• _Problem requirements_
Below are records; work out how many of their lines hold the string "agent" and give that number alone.

• _Data records_
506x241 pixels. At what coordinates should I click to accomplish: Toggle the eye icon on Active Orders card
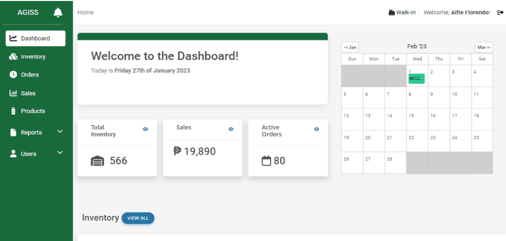click(x=316, y=129)
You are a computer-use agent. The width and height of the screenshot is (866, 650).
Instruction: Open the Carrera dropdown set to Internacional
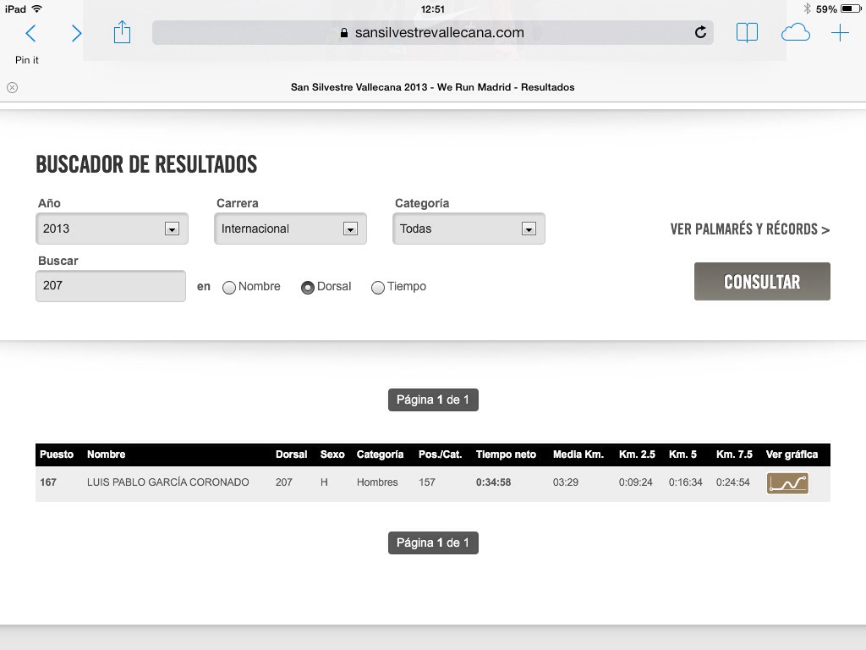tap(290, 229)
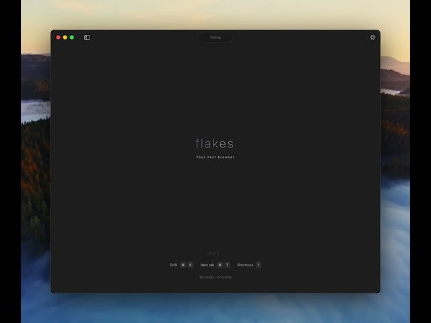Click the ? keycap next to Shortcuts
The height and width of the screenshot is (323, 431).
258,265
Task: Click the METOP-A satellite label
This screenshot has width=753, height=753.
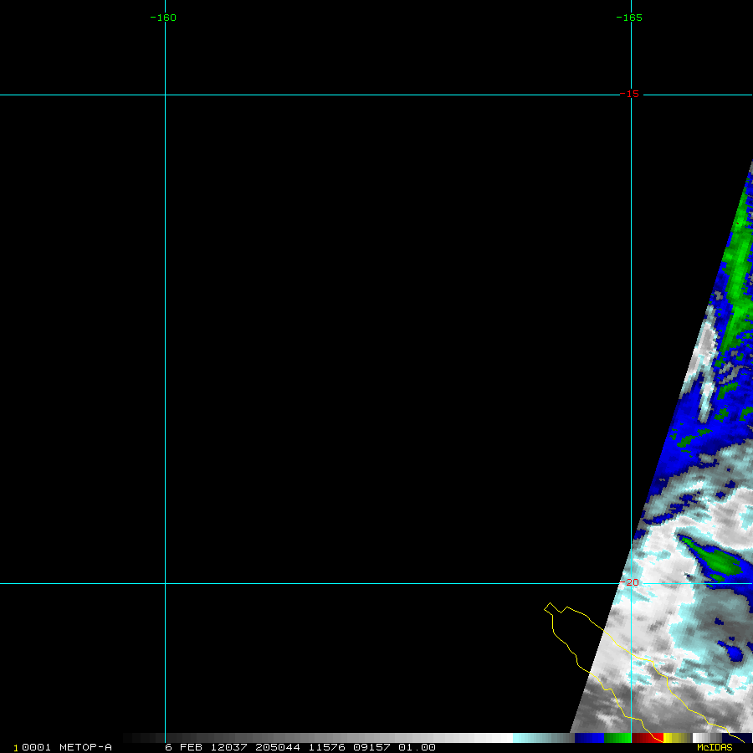Action: pyautogui.click(x=85, y=747)
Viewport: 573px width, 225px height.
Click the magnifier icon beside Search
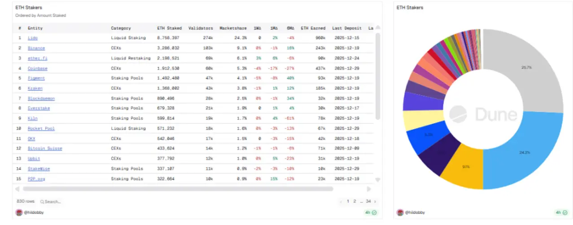42,202
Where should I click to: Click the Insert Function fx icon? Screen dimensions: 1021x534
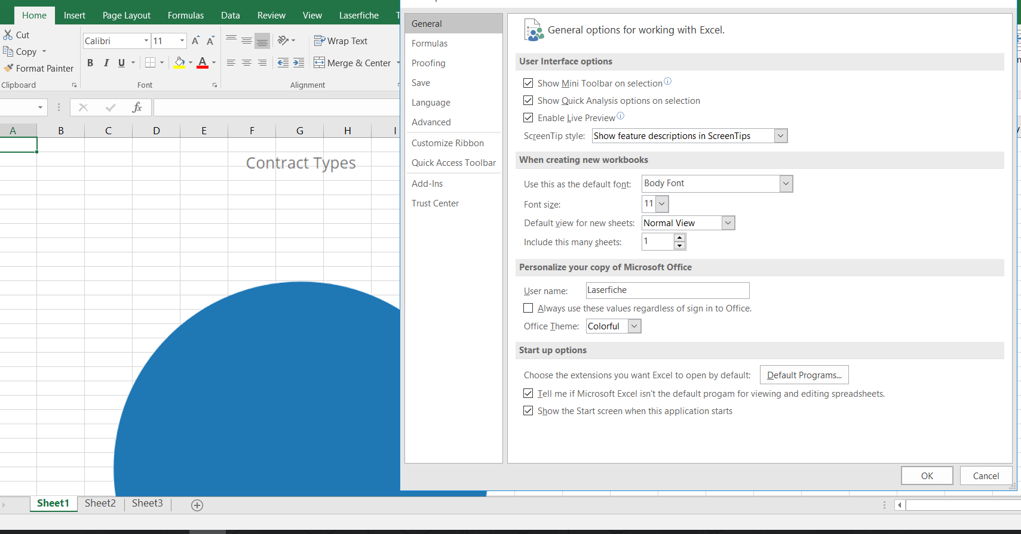[137, 107]
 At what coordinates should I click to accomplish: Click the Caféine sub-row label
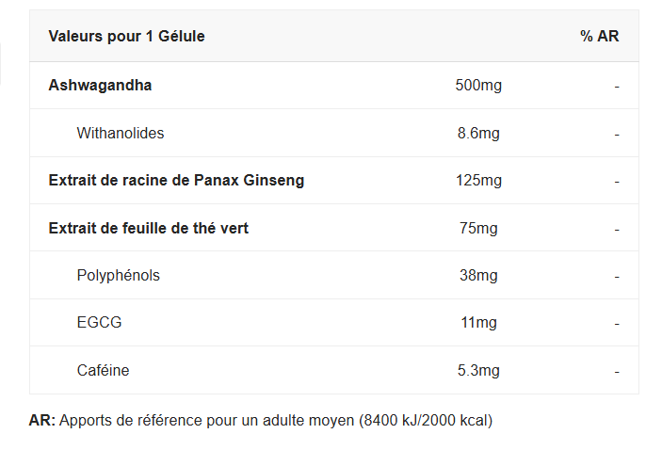[x=104, y=371]
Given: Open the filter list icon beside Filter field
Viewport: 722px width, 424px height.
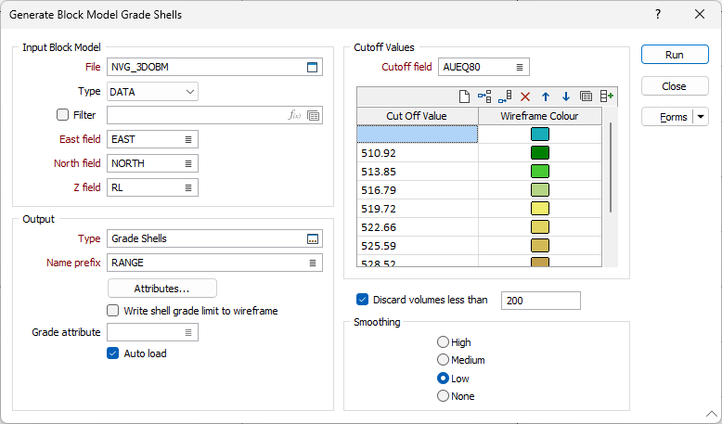Looking at the screenshot, I should point(314,115).
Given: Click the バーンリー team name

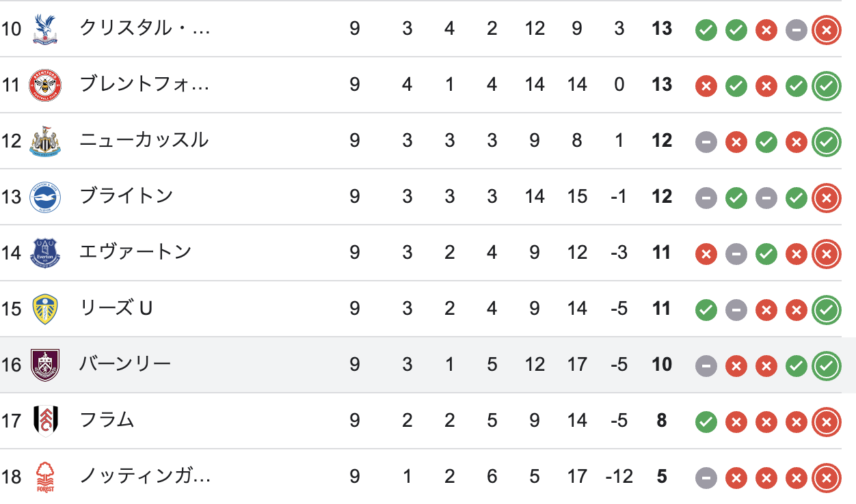Looking at the screenshot, I should (125, 365).
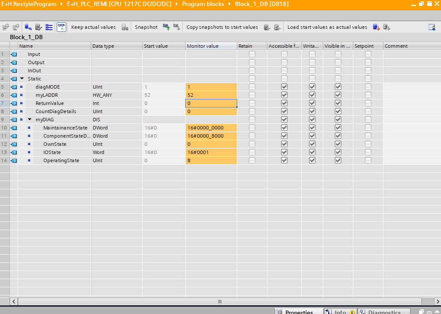The image size is (441, 314).
Task: Toggle Setpoint checkbox for OperatingState row
Action: 368,160
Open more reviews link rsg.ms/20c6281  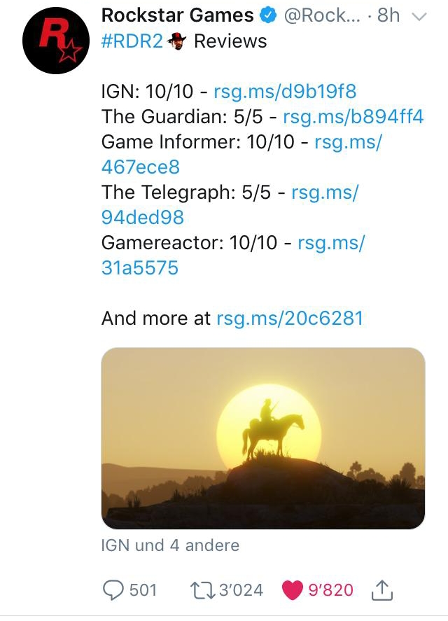click(x=290, y=318)
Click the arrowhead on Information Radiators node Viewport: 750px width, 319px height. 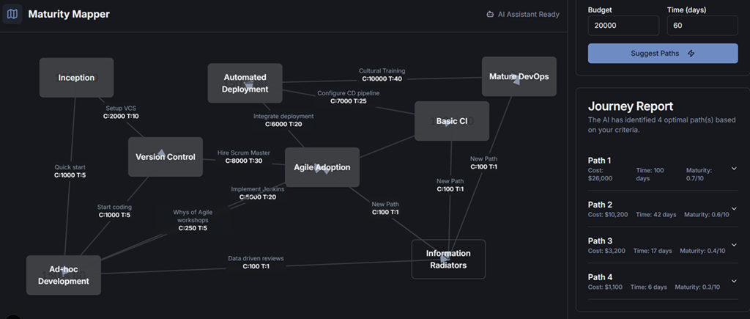tap(444, 257)
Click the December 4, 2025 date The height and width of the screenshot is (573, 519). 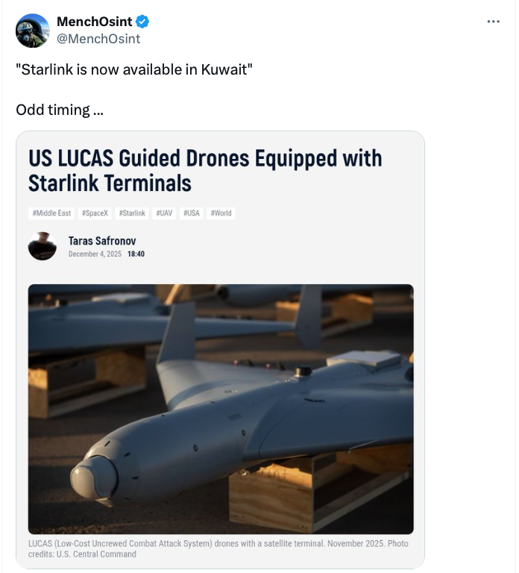[x=95, y=254]
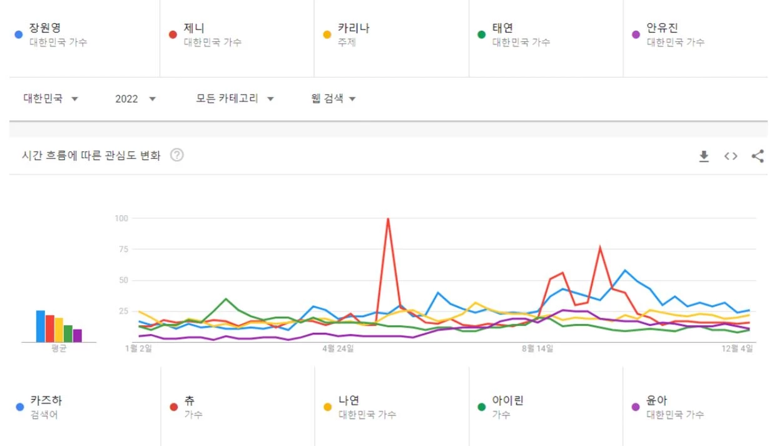Click the embed code icon
The height and width of the screenshot is (446, 769).
731,156
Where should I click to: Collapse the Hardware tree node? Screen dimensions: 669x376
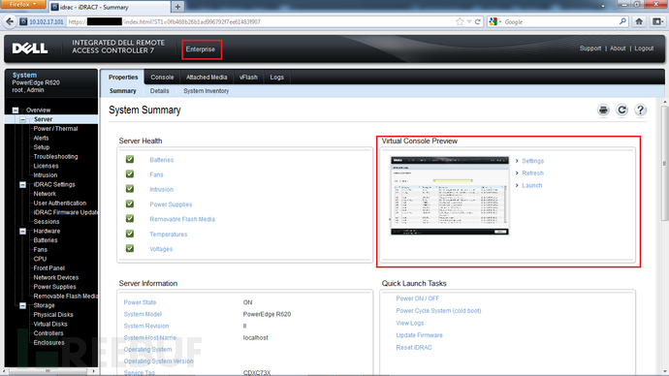22,231
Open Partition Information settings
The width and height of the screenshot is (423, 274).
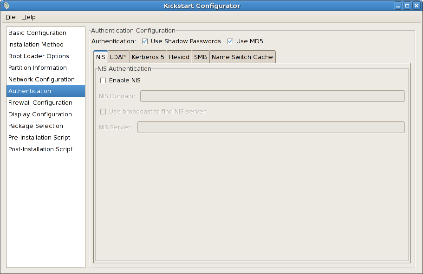(37, 67)
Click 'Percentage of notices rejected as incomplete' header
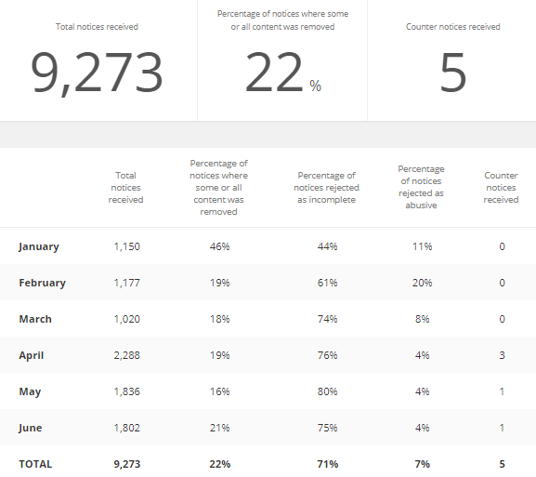Image resolution: width=536 pixels, height=477 pixels. [x=326, y=188]
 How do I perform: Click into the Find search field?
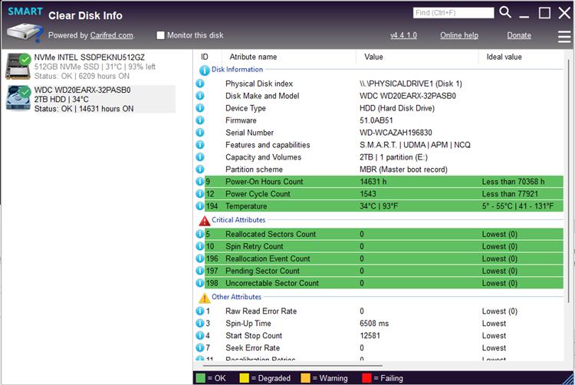[x=453, y=13]
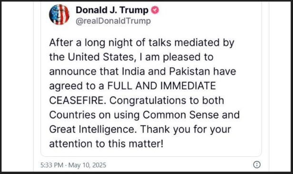293x174 pixels.
Task: Click the word Countries in the post
Action: (x=72, y=115)
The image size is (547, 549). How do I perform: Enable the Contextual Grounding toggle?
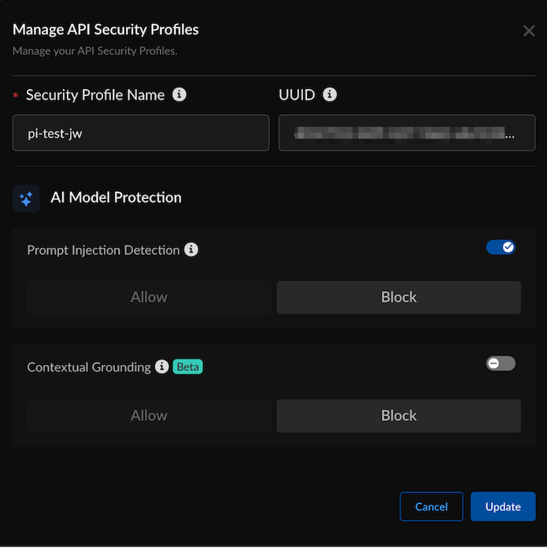point(501,363)
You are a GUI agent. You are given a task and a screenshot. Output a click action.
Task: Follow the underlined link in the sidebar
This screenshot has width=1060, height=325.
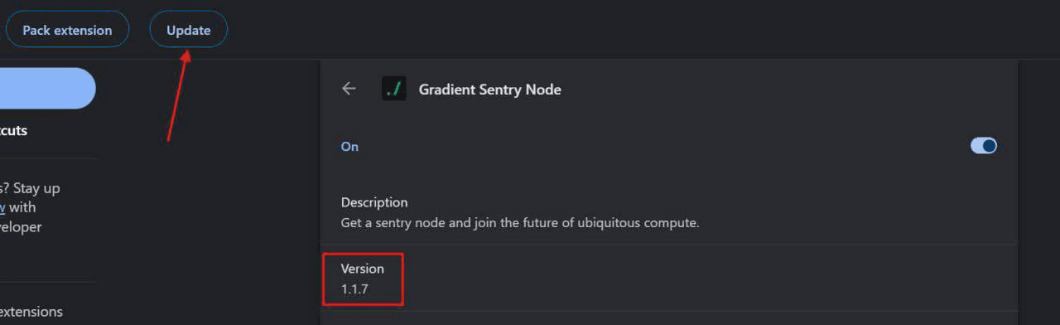pyautogui.click(x=3, y=207)
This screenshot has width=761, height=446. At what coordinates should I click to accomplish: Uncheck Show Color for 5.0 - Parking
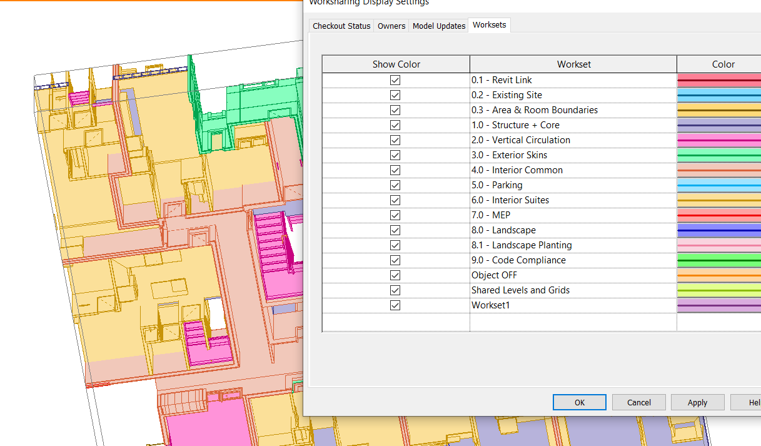[395, 185]
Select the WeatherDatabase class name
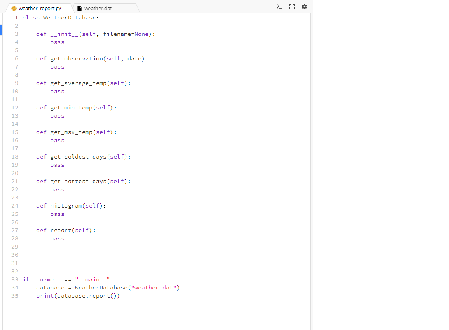 pos(69,17)
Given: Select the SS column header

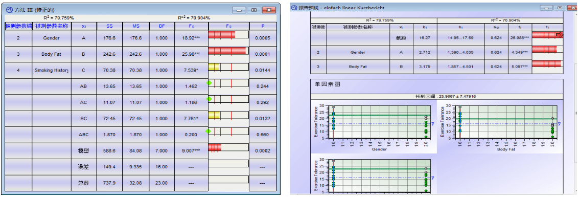Looking at the screenshot, I should [109, 26].
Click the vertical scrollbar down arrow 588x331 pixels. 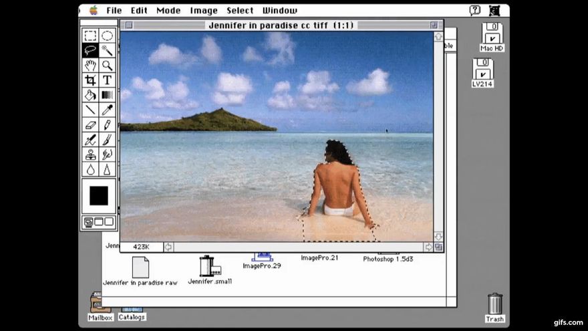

• _Solution to this exercise_
2